Ich gebe zu, hier am Büro-Arbeitsplatz in der überaus komfortablen Situation zu sein, dass ich Linux-mäßig bestens durch unsere Administratoren betreut werde. Hätte ich die gesamte Installation des Systems alleine machen müssen, vor allem aber die Einrichtung der Zusatzprogramme über Wine/PlayOnLinux, so wäre wohl etwas Geduld für Trial & Error-Maßnahmen, Video-Tutorials und Artikelrecherche nötig gewesen. Dennoch: Unmöglich ist es auf keinen Fall, auch für den unbedarften Anwender nicht. Man muss sich aber darauf einlassen, etwas Neues auszuprobieren, weil Linux eben kein nachgebautes Windows ist. Gerade in größeren Unternehmen mit eigener IT-Abteilung eignet sich Linux aufgrund der besonderen Stärke in Bezug auf Datensicherheit und Datenschutz, sowie Effizienz in der Systemadministration.
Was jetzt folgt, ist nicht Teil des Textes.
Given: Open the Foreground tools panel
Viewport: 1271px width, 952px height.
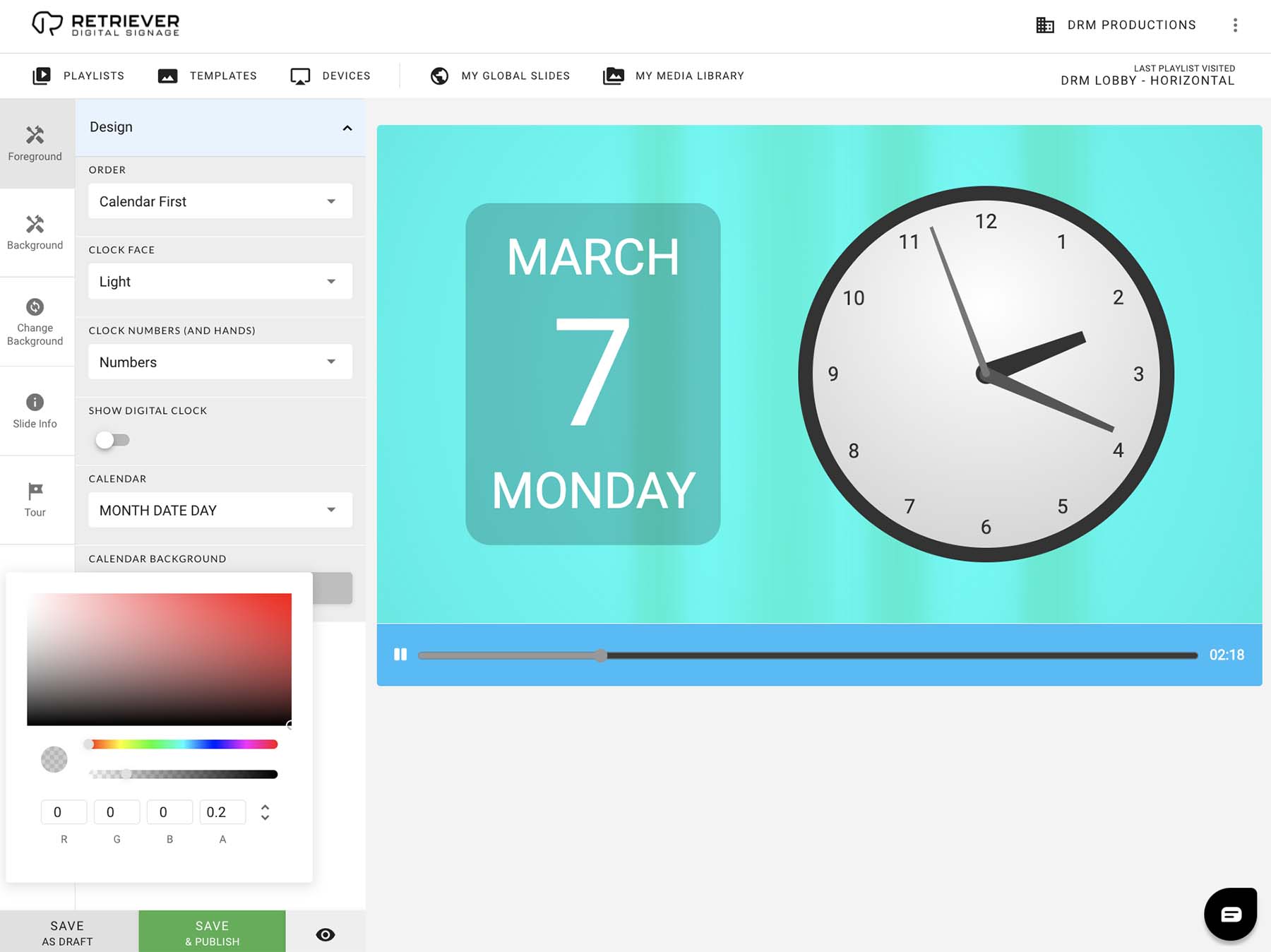Looking at the screenshot, I should coord(35,143).

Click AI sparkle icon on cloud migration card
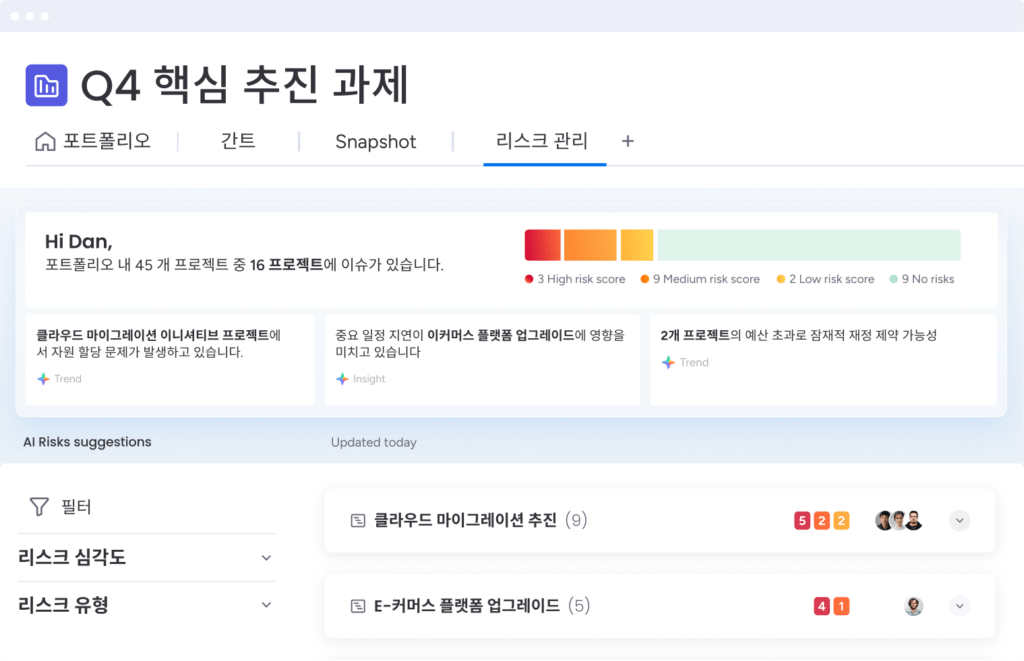point(43,379)
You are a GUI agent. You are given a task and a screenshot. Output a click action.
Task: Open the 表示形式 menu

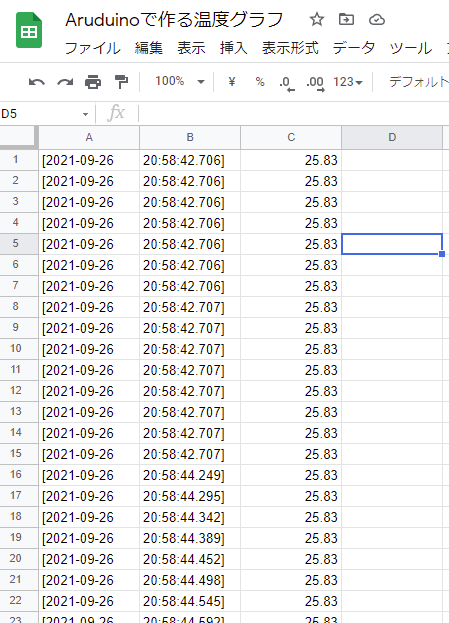[x=290, y=48]
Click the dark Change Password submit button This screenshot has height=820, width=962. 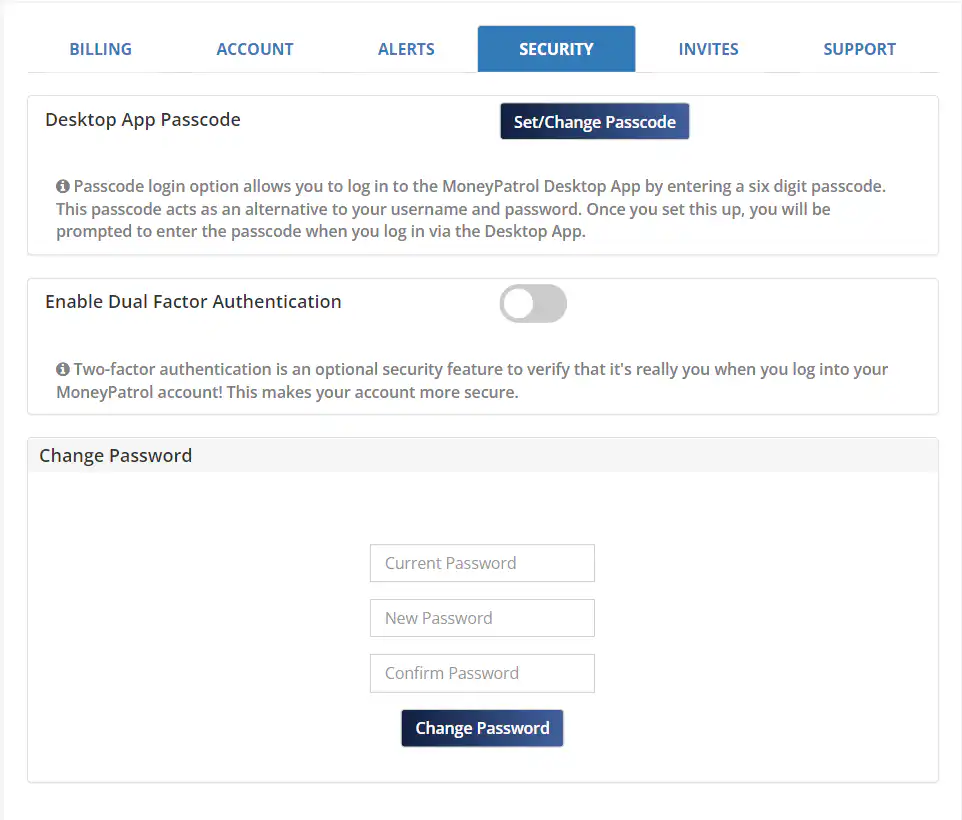coord(482,728)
Für mich selbst war der Umstieg auf Linux ursprünglich ein Test auf Zeit, aber ich habe mich bereits nach der ersten Woche von Windows verabschiedet und werde auch meinen privaten PC auf Linux umstellen. Die Zeit, um mich in die neue Logik einzufinden, Textbefehle für die Konsole zu lernen und mich mit den (wenigen) Schwächen von Linux zu arrangieren, werde ich gern investieren.

Vor allem die Anpassbarkeit und der enorme Sicherheitsvorteil machen mir die Entscheidung leicht. Zudem habe ich schon immer ein Problem mit den Windows-Systemeinstellungen und spätestens seit Windows 10 einen massiven Vertrauensverlust in Microsoft als Betriebssystem-Anbieter. Für reine Desktop-PC‘s erscheint mir Linux mittlerweile eindeutig die bessere Alternative. Schade, dass es noch kein „echtes“, brauchbares Linux für Mobilgeräte und Convertibles gibt. Erste Versuche mit UbuntuTouch scheiterten ja bereits. Doch ich gebe die Hoffnung nicht auf. Außerdem ist davon auszugehen, dass sich die Auswahl an Software für Linux-Desktops weiter erhöht, auch wenn die Variante über Wine/PlayOnLinux durchaus ein guter Workaround ist und die weitere Verbreitung von Cloud- bzw. Browser-Anwendungen den nativen Installationen ohnehin Konkurrenz macht. Meine Entscheidung steht jedenfalls fest: Linux Mint ist mein neues Windows.